*** Opening of Records for this task ***

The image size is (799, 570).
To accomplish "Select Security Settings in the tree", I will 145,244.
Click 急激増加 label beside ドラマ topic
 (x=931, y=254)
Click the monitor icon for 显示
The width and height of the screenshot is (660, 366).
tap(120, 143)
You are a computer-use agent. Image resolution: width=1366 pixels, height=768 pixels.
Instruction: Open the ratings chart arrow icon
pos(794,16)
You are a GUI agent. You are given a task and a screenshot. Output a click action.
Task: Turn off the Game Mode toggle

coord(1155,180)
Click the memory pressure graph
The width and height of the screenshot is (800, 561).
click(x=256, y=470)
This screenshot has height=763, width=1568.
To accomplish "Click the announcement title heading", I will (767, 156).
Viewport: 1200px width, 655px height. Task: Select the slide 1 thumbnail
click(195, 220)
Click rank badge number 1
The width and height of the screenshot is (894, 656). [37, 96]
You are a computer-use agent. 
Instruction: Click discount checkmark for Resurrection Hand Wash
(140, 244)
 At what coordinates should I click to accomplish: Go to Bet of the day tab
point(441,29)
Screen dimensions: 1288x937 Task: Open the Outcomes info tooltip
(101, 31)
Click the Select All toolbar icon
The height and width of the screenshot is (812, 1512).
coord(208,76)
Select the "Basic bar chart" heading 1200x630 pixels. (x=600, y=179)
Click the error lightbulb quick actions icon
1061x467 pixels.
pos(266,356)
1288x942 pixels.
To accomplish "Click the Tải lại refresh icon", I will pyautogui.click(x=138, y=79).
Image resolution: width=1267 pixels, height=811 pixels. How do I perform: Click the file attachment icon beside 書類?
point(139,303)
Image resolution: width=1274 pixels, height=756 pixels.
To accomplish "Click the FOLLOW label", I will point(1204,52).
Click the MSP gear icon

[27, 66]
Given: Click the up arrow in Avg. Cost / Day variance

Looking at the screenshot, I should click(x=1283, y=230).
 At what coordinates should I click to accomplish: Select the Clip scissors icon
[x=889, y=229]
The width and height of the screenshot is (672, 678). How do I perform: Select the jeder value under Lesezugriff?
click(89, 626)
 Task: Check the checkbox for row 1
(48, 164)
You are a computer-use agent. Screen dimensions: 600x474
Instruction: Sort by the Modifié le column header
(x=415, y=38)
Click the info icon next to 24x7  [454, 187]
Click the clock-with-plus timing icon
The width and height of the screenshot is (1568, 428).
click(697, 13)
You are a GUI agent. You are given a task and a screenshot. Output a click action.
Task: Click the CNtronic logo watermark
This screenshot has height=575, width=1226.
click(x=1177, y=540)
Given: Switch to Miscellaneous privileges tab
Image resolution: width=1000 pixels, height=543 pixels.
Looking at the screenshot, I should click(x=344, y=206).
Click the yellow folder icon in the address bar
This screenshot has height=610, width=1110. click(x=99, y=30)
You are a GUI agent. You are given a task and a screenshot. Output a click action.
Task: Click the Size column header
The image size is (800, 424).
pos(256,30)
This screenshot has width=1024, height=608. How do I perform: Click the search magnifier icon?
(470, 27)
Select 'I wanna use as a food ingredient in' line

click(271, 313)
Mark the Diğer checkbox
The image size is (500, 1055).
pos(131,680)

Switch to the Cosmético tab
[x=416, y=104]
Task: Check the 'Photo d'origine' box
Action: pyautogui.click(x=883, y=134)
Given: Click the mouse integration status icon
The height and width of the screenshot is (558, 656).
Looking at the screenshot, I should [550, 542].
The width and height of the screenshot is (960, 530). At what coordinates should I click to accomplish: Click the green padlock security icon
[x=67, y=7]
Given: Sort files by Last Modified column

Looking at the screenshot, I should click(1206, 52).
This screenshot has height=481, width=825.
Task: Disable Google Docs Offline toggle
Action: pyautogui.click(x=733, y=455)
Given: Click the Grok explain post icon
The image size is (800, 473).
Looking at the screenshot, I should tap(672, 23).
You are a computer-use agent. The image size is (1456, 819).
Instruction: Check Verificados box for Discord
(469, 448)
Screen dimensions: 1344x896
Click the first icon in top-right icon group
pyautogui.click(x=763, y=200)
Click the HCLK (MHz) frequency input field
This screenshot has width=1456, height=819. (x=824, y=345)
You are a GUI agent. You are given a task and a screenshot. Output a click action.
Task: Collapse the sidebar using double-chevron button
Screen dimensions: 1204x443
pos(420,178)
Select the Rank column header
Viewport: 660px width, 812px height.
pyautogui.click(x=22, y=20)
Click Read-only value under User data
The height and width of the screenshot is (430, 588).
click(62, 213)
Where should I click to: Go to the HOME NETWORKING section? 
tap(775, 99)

*** Close of Records for this task ***

*Exercise description:* Nothing may be omitted. Restate all of the entries exactly.

*Exercise solution:*
The image size is (799, 570).
To accomplish "Select Security Settings in the tree", I will 145,244.
Click 急激増加 label beside ドラマ topic
 (x=931, y=254)
Click the monitor icon for 显示
The width and height of the screenshot is (660, 366).
tap(120, 143)
You are a computer-use agent. Image resolution: width=1366 pixels, height=768 pixels.
Instruction: Open the ratings chart arrow icon
pos(794,16)
You are a GUI agent. You are given a task and a screenshot. Output a click action.
Task: Turn off the Game Mode toggle

coord(1155,180)
Click the memory pressure graph
The width and height of the screenshot is (800, 561).
click(x=256, y=470)
This screenshot has height=763, width=1568.
To accomplish "Click the announcement title heading", I will (767, 156).
Viewport: 1200px width, 655px height. Task: Select the slide 1 thumbnail
click(195, 220)
Click rank badge number 1
The width and height of the screenshot is (894, 656). [37, 96]
You are a computer-use agent. 
Instruction: Click discount checkmark for Resurrection Hand Wash
(140, 244)
 At what coordinates should I click to accomplish: Go to Bet of the day tab
point(441,29)
Screen dimensions: 1288x937 Task: Open the Outcomes info tooltip
(101, 31)
Click the Select All toolbar icon
The height and width of the screenshot is (812, 1512).
coord(208,76)
Select the "Basic bar chart" heading 1200x630 pixels. (x=600, y=179)
Click the error lightbulb quick actions icon
1061x467 pixels.
pos(266,356)
1288x942 pixels.
To accomplish "Click the Tải lại refresh icon", I will pyautogui.click(x=138, y=79).
Image resolution: width=1267 pixels, height=811 pixels. How do I perform: Click the file attachment icon beside 書類?
point(139,303)
Image resolution: width=1274 pixels, height=756 pixels.
To accomplish "Click the FOLLOW label", I will point(1204,52).
Click the MSP gear icon

[27, 66]
Given: Click the up arrow in Avg. Cost / Day variance

Looking at the screenshot, I should click(x=1283, y=230).
 At what coordinates should I click to accomplish: Select the Clip scissors icon
[x=889, y=229]
The width and height of the screenshot is (672, 678). How do I perform: Select the jeder value under Lesezugriff?
click(89, 626)
 Task: Check the checkbox for row 1
(48, 164)
You are a computer-use agent. Screen dimensions: 600x474
Instruction: Sort by the Modifié le column header
(x=415, y=38)
Click the info icon next to 24x7  [454, 187]
Click the clock-with-plus timing icon
The width and height of the screenshot is (1568, 428).
click(697, 13)
You are a GUI agent. You are given a task and a screenshot. Output a click action.
Task: Click the CNtronic logo watermark
This screenshot has height=575, width=1226.
click(x=1177, y=540)
Given: Switch to Miscellaneous privileges tab
Image resolution: width=1000 pixels, height=543 pixels.
Looking at the screenshot, I should click(x=344, y=206).
Click the yellow folder icon in the address bar
This screenshot has height=610, width=1110. click(x=99, y=30)
You are a GUI agent. You are given a task and a screenshot. Output a click action.
Task: Click the Size column header
The image size is (800, 424).
pos(256,30)
This screenshot has width=1024, height=608. How do I perform: Click the search magnifier icon?
(470, 27)
Select 'I wanna use as a food ingredient in' line

click(271, 313)
Mark the Diğer checkbox
The image size is (500, 1055).
pos(131,680)

Switch to the Cosmético tab
[x=416, y=104]
Task: Check the 'Photo d'origine' box
Action: pyautogui.click(x=883, y=134)
Given: Click the mouse integration status icon
The height and width of the screenshot is (558, 656).
Looking at the screenshot, I should [550, 542].
The width and height of the screenshot is (960, 530). At what coordinates should I click to accomplish: Click the green padlock security icon
[x=67, y=7]
Given: Sort files by Last Modified column

Looking at the screenshot, I should click(1206, 52).
This screenshot has height=481, width=825.
Task: Disable Google Docs Offline toggle
Action: pyautogui.click(x=733, y=455)
Given: Click the Grok explain post icon
The image size is (800, 473).
Looking at the screenshot, I should tap(672, 23).
You are a computer-use agent. The image size is (1456, 819).
Instruction: Check Verificados box for Discord
(469, 448)
Screen dimensions: 1344x896
Click the first icon in top-right icon group
pyautogui.click(x=763, y=200)
Click the HCLK (MHz) frequency input field
This screenshot has width=1456, height=819. (x=824, y=345)
You are a GUI agent. You are given a task and a screenshot. Output a click action.
Task: Collapse the sidebar using double-chevron button
Screen dimensions: 1204x443
pos(420,178)
Select the Rank column header
Viewport: 660px width, 812px height.
pyautogui.click(x=22, y=20)
Click Read-only value under User data
The height and width of the screenshot is (430, 588).
click(62, 213)
Where should I click to: Go to the HOME NETWORKING section? 
tap(775, 99)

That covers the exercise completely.